The rest of the variables that remained in the third regression analysis are commonly associated with TICH; most of them are included in the decision algorithms of the current guidelines [14,15,16, 28].

Even though the sample size of the present study is relatively large, the determination coefficient of the regression analysis was only 13%. This means that a large proportion of the TICHs could not be explained by the factors included in the regression analysis. It might in part be attributed to limitations of the retrospective method and is not a measurement of the potential diagnostic accuracy of a guideline based on the current analysis. However, it is worth commenting as it indicates that TICH is very multifactorial, difficult to study and might, at least in part, explain the low specificity of the current guidelines.
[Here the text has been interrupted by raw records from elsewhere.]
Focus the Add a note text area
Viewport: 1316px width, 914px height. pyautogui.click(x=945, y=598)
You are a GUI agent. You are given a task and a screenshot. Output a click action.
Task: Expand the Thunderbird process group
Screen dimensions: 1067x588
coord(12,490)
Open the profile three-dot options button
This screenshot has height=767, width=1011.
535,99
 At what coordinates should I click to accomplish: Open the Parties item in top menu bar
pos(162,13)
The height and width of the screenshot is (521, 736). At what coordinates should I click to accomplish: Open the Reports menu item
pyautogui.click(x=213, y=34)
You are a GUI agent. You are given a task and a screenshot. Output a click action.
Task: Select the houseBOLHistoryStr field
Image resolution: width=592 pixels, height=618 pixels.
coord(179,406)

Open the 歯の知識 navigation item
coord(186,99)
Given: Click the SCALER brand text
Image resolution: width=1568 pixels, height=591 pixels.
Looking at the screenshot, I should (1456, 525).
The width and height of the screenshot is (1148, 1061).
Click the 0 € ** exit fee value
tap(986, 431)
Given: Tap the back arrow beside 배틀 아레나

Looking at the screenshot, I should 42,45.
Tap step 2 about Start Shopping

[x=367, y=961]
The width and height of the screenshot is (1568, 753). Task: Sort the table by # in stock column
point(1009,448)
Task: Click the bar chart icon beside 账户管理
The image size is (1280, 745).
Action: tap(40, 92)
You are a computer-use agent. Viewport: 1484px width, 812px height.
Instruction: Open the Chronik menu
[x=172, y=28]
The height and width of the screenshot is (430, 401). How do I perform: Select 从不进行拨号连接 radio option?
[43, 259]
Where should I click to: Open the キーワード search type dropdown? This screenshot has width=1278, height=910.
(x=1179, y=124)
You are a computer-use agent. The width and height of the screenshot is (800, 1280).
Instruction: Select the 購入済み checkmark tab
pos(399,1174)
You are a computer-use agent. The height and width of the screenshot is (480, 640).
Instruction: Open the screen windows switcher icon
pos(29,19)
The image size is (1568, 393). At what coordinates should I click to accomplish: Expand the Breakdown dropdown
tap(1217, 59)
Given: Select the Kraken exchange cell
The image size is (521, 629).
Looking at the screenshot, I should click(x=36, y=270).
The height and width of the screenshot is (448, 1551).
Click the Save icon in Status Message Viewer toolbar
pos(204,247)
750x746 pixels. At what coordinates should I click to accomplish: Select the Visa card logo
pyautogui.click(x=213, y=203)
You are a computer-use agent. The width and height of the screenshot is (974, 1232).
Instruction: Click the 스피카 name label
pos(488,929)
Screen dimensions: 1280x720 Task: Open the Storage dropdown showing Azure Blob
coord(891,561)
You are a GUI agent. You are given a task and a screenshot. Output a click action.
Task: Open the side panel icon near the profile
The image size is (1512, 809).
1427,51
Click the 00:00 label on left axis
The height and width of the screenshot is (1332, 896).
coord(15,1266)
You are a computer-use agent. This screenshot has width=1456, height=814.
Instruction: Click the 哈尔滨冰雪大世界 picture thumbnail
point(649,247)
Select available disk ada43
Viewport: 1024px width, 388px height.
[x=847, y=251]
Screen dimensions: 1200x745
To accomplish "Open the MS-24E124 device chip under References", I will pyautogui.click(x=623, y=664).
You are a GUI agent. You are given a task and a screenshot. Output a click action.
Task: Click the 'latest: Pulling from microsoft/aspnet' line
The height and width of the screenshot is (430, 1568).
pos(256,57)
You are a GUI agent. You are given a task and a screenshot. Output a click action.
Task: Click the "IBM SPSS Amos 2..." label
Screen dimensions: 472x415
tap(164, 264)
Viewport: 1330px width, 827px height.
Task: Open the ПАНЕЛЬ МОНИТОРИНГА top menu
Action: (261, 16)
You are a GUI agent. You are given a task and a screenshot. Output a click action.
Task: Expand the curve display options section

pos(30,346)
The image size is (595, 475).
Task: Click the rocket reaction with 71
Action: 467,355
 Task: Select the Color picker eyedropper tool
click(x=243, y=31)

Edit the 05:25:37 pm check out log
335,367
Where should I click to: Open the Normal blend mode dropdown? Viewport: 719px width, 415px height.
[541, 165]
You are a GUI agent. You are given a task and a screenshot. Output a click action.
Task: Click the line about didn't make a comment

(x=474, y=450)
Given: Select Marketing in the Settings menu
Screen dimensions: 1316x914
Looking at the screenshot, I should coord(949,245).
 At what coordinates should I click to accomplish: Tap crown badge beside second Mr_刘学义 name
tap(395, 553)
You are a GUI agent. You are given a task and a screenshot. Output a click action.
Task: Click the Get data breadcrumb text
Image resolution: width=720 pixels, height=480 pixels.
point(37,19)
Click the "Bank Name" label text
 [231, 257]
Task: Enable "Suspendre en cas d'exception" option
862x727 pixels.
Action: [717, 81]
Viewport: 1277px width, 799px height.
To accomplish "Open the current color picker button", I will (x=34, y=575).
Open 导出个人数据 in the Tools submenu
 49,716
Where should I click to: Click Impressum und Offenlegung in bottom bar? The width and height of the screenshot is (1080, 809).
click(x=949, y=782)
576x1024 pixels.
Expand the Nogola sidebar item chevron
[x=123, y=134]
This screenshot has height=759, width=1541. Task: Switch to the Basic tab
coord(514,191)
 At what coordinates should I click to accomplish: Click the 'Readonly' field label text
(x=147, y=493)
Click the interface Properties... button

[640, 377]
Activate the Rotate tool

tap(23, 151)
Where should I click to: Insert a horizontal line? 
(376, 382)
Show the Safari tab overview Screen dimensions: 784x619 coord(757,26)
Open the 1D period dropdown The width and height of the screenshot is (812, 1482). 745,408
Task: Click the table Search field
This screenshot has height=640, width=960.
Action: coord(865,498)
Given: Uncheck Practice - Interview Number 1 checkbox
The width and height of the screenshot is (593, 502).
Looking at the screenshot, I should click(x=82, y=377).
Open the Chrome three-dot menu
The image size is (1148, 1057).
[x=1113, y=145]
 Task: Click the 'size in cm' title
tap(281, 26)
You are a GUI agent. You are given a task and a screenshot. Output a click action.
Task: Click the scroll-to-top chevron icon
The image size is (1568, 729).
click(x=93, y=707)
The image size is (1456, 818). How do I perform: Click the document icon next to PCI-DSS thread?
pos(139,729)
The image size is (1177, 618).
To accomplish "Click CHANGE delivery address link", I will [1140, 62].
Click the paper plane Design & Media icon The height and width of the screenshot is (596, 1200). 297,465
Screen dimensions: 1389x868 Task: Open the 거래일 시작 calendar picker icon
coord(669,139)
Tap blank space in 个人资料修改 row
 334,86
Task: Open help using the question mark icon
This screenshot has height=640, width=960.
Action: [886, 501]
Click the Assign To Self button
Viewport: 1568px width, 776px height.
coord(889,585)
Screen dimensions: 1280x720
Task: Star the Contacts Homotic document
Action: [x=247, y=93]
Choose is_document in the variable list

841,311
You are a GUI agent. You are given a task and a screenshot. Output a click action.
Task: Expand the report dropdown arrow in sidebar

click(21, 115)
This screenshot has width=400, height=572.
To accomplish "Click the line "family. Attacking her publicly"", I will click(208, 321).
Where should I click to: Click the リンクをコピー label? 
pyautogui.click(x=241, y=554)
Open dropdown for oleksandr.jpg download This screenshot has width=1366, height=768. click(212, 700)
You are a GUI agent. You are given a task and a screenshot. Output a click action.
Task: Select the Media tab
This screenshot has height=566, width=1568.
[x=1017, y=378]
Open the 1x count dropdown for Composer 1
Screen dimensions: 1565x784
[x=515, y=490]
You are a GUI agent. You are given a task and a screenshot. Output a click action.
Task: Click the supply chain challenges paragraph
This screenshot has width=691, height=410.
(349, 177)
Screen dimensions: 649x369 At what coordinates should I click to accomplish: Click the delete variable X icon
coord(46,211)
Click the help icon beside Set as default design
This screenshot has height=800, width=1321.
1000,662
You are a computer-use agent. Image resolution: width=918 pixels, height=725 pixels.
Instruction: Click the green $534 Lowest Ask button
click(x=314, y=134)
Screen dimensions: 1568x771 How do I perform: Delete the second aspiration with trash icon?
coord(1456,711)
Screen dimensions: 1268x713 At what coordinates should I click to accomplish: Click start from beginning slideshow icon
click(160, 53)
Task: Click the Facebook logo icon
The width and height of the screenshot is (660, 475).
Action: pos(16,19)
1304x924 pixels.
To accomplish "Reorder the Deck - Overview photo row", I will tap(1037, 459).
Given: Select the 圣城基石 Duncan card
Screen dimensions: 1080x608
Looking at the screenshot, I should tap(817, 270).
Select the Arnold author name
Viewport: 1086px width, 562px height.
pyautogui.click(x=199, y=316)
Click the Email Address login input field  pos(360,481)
The retrospective method of the present study is the biggest limitation. It can give rise to bias when interpreting medical records and dealing with missing data. Notwithstanding the measures we took to counteract this, it precludes anything but careful conclusions from this study. Our countermeasures seem to have some effect, as made evident in the Cohen’s kappa coefficient analysis. The concordance between two different data collectors was acceptable, indicating reproducibility and a certain measurement of data validity. Hence, we assume that this limitation does not affect the study’s overall conclusion.

Our geographic region adheres to the SNC guideline, which advocates for CT scans in all traumatic brain injury patients on ACT and those aged over 65 on APT. This might lead to that more patients with ACT are being sent to the hospital for scanning by primary care physicians and this might dilute and partly explain the low prevalence of ICH in the APT cohort of the present study. Furthermore, even though a head CT is recommended for patients on ACT and only recommended for patients > 65 years on APT, we still observed a higher rate of TICH in the latter group. Because of this, the true prevalence of TICH in the APT cohort might be even higher than our results indicate.

The reason for including patients by the triage code (“head injury”) was to make the analyzed cohort as representative as possible of ED patients with head injury that are managed according to head injury guidelines. This affects the constitution of the cohort and some of the most serious head injuries may not be included, but we do not believe this affects the outcomes of the present study to such an extent that that the conclusions are changed.

Trauma severity has not been quantified in the present study. It is a factor that might affect the outcome of the regression analysis, but we do not believe that it varies significantly across subgroups (e.g., ACT and APT) and because of this, its potential effect is considered small.

Most patients in the present study had mild head injury with GCS 14–15. This makes the results of the present study difficult to apply to head trauma populations with more severe head injuries.

Interpretation of “Head CT not performed” as “No TICH” might lead to overlooked intracranial hemorrhages. Nonetheless, TICHs with grave consequences were probably not missed because we screened for new ED visits 6 months after the index TBI occurred. It is possible such events might have been overlooked if they were managed outside the region Skåne, but this risk was considered minimal, and if any cases did exist, it should not vary across subgroups (e.g., ACT and APT).

Conclusion

This study shows that antiplatelet therapy is associated with a higher risk of traumatic intracranial hemorrhage compared to oral anticoagulation. Antiplatelet therapy should be given equal or greater consideration in the guidelines compared to anticoagulation therapy. Further studies on antiplatelet subtypes within the context of head trauma are recommended to improve the guidelines’ diagnostic accuracy.